◆ **DATA PROVIDED**:

##########

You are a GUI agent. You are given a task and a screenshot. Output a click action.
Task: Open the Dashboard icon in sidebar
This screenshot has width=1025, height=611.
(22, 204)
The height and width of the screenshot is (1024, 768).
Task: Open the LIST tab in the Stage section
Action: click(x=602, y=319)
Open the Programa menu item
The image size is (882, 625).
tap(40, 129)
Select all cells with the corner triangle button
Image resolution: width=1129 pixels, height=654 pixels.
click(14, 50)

##########

◆ **PROBLEM TO SOLVE**: Every line of the material needs to be returned exactly.

◆ **ANSWER AREA**:
You are a GUI agent. You are given a task and a screenshot. Output a click action.
Task: Open the Dashboard icon in sidebar
This screenshot has width=1025, height=611.
(22, 204)
The height and width of the screenshot is (1024, 768).
Task: Open the LIST tab in the Stage section
Action: click(x=602, y=319)
Open the Programa menu item
The image size is (882, 625).
tap(40, 129)
Select all cells with the corner triangle button
Image resolution: width=1129 pixels, height=654 pixels.
click(14, 50)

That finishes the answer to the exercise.